[Start]

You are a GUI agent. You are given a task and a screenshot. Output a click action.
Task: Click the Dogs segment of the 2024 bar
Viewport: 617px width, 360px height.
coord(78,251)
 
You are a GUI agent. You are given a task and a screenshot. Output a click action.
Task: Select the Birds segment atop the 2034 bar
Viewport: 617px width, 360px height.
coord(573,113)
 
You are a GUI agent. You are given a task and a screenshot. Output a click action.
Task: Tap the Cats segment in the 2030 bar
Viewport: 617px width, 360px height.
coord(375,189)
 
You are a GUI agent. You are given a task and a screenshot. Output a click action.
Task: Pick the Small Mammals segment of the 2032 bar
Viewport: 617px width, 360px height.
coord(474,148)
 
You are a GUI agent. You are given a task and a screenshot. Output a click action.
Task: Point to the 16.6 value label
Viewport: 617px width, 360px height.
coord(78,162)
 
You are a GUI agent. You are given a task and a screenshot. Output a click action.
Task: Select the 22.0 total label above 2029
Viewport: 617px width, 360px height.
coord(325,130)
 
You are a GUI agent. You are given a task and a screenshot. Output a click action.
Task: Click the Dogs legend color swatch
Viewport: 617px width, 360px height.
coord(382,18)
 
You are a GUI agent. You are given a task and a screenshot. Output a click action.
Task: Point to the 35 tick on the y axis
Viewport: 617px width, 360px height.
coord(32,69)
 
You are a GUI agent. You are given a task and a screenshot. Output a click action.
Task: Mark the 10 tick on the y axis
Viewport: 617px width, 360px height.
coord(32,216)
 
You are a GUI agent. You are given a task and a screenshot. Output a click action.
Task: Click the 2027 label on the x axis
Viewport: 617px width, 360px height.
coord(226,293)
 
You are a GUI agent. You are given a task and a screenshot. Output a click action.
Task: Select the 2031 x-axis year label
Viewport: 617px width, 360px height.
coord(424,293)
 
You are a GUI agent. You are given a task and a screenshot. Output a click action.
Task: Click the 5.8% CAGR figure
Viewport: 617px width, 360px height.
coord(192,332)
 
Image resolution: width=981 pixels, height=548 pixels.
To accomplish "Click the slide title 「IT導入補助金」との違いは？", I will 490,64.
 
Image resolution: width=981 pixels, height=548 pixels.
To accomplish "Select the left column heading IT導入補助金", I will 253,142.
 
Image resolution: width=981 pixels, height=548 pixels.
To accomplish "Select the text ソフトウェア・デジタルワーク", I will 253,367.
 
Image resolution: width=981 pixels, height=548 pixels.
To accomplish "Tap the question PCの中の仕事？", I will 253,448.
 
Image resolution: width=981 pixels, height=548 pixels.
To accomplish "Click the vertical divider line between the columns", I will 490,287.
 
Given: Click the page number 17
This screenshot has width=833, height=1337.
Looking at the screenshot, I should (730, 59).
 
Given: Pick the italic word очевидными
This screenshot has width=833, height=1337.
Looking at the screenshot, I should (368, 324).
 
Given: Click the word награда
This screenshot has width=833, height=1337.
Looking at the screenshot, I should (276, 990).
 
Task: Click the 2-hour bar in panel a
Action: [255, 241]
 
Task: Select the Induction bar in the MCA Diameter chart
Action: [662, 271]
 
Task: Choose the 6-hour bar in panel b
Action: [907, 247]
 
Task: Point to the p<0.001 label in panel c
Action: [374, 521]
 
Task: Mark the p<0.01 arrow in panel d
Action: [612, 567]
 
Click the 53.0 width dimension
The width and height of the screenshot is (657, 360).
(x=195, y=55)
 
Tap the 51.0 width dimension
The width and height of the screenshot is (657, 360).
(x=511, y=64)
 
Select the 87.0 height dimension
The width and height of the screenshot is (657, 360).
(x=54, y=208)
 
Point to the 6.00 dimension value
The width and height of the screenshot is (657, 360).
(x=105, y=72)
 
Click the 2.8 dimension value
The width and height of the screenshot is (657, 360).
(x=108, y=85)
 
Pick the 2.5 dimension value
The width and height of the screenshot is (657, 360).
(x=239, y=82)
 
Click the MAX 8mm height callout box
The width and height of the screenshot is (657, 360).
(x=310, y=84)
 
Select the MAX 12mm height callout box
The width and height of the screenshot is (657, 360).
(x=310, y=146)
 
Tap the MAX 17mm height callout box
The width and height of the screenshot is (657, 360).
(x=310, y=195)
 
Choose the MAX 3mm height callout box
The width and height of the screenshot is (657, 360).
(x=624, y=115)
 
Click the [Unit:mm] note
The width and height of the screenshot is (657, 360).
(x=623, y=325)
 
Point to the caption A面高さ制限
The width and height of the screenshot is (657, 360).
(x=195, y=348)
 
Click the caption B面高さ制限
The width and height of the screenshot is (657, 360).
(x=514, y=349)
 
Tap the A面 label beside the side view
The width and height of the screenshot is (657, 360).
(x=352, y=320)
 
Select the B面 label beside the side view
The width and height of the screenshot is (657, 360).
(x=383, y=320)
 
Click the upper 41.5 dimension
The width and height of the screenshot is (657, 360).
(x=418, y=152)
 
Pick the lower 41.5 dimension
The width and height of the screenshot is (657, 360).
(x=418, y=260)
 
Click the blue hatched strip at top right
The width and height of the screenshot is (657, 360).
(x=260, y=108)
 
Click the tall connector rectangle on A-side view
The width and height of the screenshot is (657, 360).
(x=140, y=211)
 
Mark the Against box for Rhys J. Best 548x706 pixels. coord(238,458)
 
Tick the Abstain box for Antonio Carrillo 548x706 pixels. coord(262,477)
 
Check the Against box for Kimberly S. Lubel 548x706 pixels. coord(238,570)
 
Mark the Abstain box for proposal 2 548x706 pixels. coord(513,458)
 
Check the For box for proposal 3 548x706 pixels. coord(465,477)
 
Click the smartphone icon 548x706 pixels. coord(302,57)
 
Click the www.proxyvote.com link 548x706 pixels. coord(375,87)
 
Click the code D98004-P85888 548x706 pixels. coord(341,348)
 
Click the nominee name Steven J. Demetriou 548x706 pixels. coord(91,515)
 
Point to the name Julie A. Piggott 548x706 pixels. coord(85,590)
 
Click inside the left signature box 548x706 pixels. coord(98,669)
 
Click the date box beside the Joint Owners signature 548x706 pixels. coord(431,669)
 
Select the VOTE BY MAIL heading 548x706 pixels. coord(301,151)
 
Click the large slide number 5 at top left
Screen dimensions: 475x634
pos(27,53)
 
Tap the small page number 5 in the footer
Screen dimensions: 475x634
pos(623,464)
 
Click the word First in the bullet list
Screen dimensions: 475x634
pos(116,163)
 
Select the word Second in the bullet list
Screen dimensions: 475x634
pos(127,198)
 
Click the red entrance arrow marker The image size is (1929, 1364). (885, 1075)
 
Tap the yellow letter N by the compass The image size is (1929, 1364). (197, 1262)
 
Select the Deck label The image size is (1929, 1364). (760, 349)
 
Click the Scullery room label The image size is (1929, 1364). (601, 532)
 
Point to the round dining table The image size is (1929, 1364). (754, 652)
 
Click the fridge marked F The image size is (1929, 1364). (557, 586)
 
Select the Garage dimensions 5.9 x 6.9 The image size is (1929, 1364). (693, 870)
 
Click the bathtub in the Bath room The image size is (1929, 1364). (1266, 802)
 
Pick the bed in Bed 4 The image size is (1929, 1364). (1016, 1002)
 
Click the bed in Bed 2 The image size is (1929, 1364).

[End]

- _Objective_:
Copy out the stretch from the line containing "Tick the Abstain" through the end of the records, both ends included and requests kept, multiplying each coordinate in the answers by 0.3 and rounding to whole numbers, halves up. Leave all other numbers as they are.

- _Task solution_:
Tick the Abstain box for Antonio Carrillo 548x706 pixels. coord(79,143)
 
Check the Against box for Kimberly S. Lubel 548x706 pixels. coord(71,171)
 
Mark the Abstain box for proposal 2 548x706 pixels. coord(154,137)
 
Check the For box for proposal 3 548x706 pixels. coord(140,143)
 
Click the smartphone icon 548x706 pixels. coord(91,17)
 
Click the www.proxyvote.com link 548x706 pixels. coord(113,26)
 
Click the code D98004-P85888 548x706 pixels. coord(102,104)
 
Click the nominee name Steven J. Demetriou 548x706 pixels. coord(27,155)
 
Point to the name Julie A. Piggott 548x706 pixels. coord(26,177)
 
Click inside the left signature box 548x706 pixels. coord(29,201)
 
Click the date box beside the Joint Owners signature 548x706 pixels. coord(129,201)
 
Select the VOTE BY MAIL heading 548x706 pixels. coord(90,45)
 
Click the large slide number 5 at top left
Screen dimensions: 475x634
pos(8,16)
 
Tap the small page number 5 in the footer
Screen dimensions: 475x634
pos(187,139)
 
Click the word First in the bullet list
Screen dimensions: 475x634
pos(35,49)
 
Select the word Second in the bullet list
Screen dimensions: 475x634
pos(38,59)
 
Click the red entrance arrow marker The image size is (1929, 1364). (266, 323)
 
Tap the yellow letter N by the compass The image size is (1929, 1364). (59, 379)
 
Select the Deck label The image size is (1929, 1364). (228, 105)
 
Click the Scullery room label The image size is (1929, 1364). (180, 160)
 
Point to the round dining table The image size is (1929, 1364). (226, 196)
 
Click the fridge marked F The image size is (1929, 1364). (167, 176)
 
Select the Garage dimensions 5.9 x 6.9 The image size is (1929, 1364). (208, 261)
 
Click the bathtub in the Bath room The image size is (1929, 1364). (380, 241)
 
Pick the bed in Bed 4 The image size is (1929, 1364). (305, 301)
 
Click the bed in Bed 2 The image size is (1929, 1364).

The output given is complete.